Data Poisoning Attacks and Defenses to Crowdsourcing Systems
This work addresses security vulnerabilities in crowdsourcing systems, which are critical for big data analytics, by introducing attacks and defenses, though it is incremental in applying known poisoning concepts to this domain.
The authors demonstrated that crowdsourcing systems are vulnerable to data poisoning attacks, where malicious clients corrupt aggregated data, increasing estimation errors by substantial amounts as shown on synthetic and real-world datasets. They also proposed two defenses that effectively reduce these errors.

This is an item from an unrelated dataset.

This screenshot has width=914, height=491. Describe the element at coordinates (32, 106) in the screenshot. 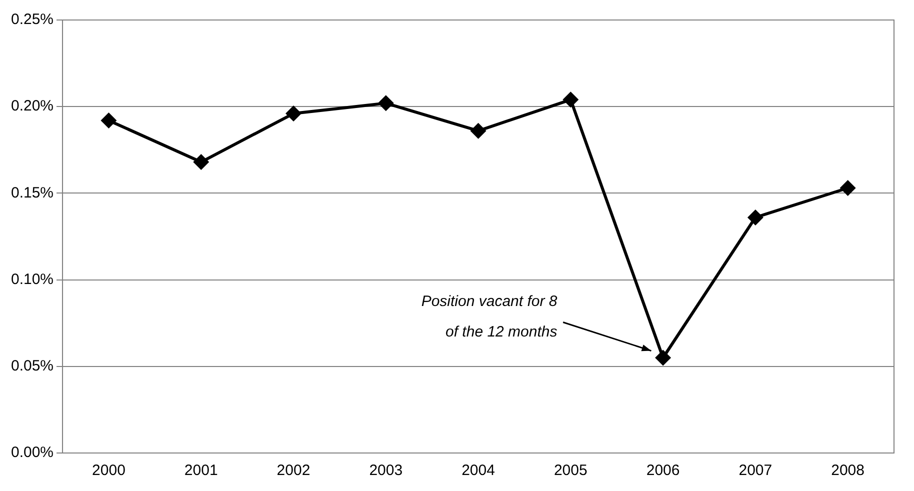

A key challenge of big data analytics is how to collect a large volume of (labeled) data. Crowdsourcing aims to address this challenge via aggregating and estimating high-quality data (e.g., sentiment label for text) from pervasive clients/users. Existing studies on crowdsourcing focus on designing new methods to improve the aggregated data quality from unreliable/noisy clients. However, the security aspects of such crowdsourcing systems remain under-explored to date. We aim to bridge this gap in this work. Specifically, we show that crowdsourcing is vulnerable to data poisoning attacks, in which malicious clients provide carefully crafted data to corrupt the aggregated data. We formulate our proposed data poisoning attacks as an optimization problem that maximizes the error of the aggregated data. Our evaluation results on one synthetic and two real-world benchmark datasets demonstrate that the proposed attacks can substantially increase the estimation errors of the aggregated data. We also propose two defenses to reduce the impact of malicious clients. Our empirical results show that the proposed defenses can substantially reduce the estimation errors of the data poisoning attacks.